§ Tasks to complete:
**A.** Repeat the part of the new-bird forum thread from "she likes to" to "(Jul 30, 2007)", copying it word for word.
**B.** Answer these questions using the new-bird forum thread:
(i) What color variety is the young bird?
(ii) What part of the owner's glasses does the bird chew?
(iii) According to the reply, what might make the bird sick?
**C.** Take the forum thread about a new bird further, writing on from where it stops.

§ Article:

════════

# new bird, need tips



## jeriberi (May 1, 2011)

I recently got a young cinnamon, recently weaned (can't remember the precise age, i was a little excited lol) shes a good size good looking and such but I have a few questions.

Shes a bit hissy and seems to be a bit scared but will eat food out of my hand. However I dont think shes actively searching out food ( i have plenty of food and fresh water in her cage) shes not oo into being petted or scritched but she doesnt try to hurt me (although she hates my glasses and chews on the arms) 

she likes to sit on my shoulder and nibbles in my hair and plays with my gauges. She has clipped wings but sometimes tries to fly.


What is the best way to get her to know im not dangerous and enjoy being with me?


----------



## xxxSpikexxx (Jul 30, 2007)

It sounds like she loves your glasses but I would not let her chew on them, the metal might make her sick. Here is a video I like about getting your tiel use to you  http://www.birdchannel.com/bird-magazines/bird-talk/2009-june/taming-of-tiel.aspx


----------



## jeriberi (May 1, 2011)

════════

§ Supplied entries:

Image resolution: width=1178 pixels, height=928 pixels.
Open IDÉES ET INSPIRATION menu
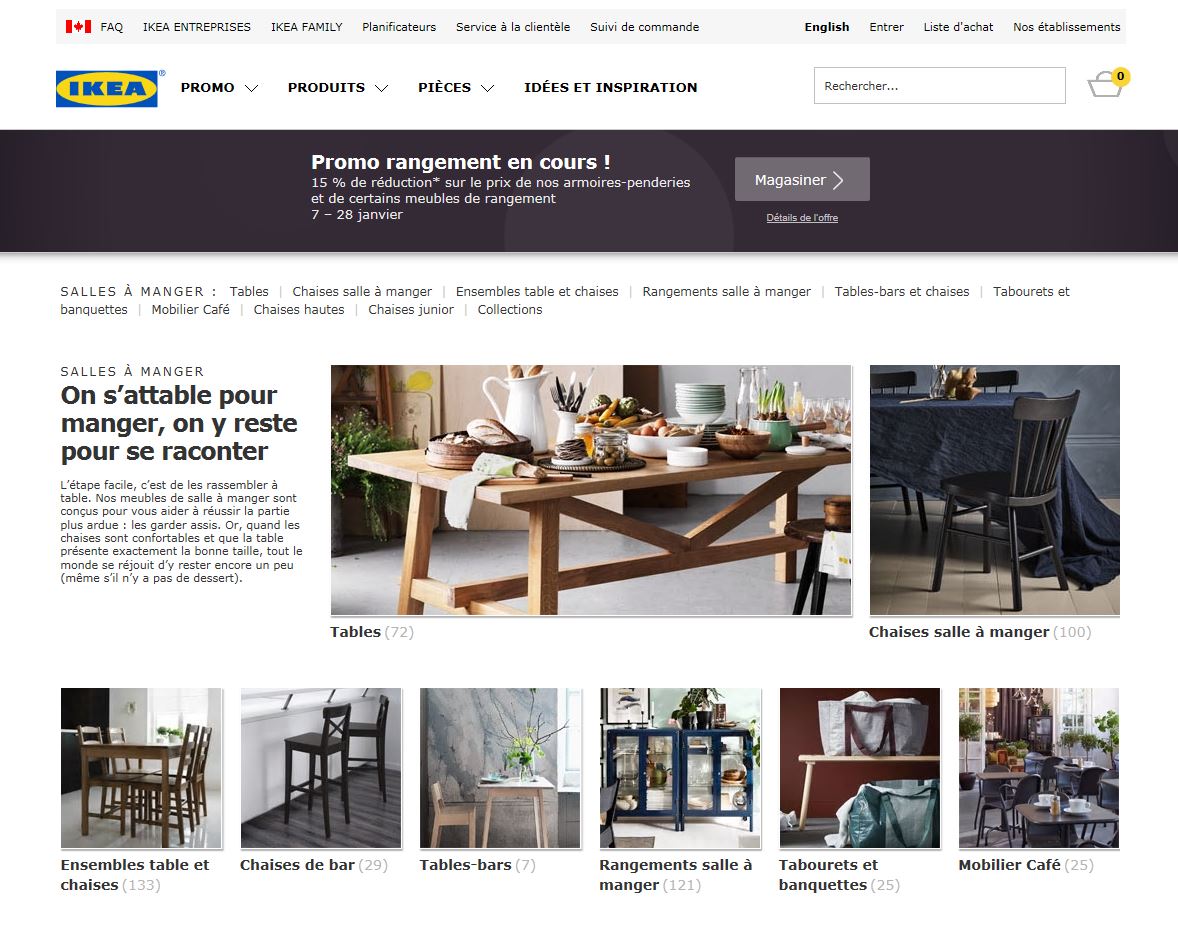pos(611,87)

════════

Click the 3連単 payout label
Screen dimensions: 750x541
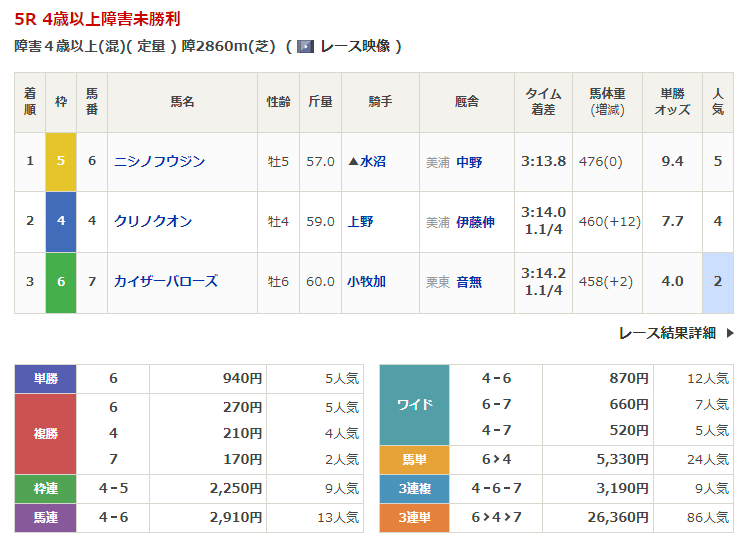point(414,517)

════════

§ In response:
**A.**
she likes to sit on my shoulder and nibbles in my hair and plays with my gauges. She has clipped wings but sometimes tries to fly.


What is the best way to get her to know im not dangerous and enjoy being with me?


----------



## xxxSpikexxx (Jul 30, 2007)

**B.**
(i) Cinnamon
(ii) The arms
(iii) The metal

**C.**
From what I read shes probably real nervous. So i am going to go slow with her and talk to her a lot.  since my printer is wireless i might move it and put her on my desk where she can be close


----------



## jeriberi (May 1, 2011)

Update:


Shes started to want to come out more and more. Still nips and hisses. Good step forward i think


----------



## lperry82 (Aug 2, 2010)

I usually spend alot of time with mine playing with shoe laces and drinking straws
and place millet in my hand works great. It does take time to build alot of trust with them but its worth it at the end  
cant wait to see some pics of her


----------



## jeriberi (May 1, 2011)

here a picture of her
shes on a toy mom gave me for easter
her reddish color doesnt pick up well on camera


----------



## roxy culver (May 27, 2010)

She's gorgeous!


----------



## jeriberi (May 1, 2011)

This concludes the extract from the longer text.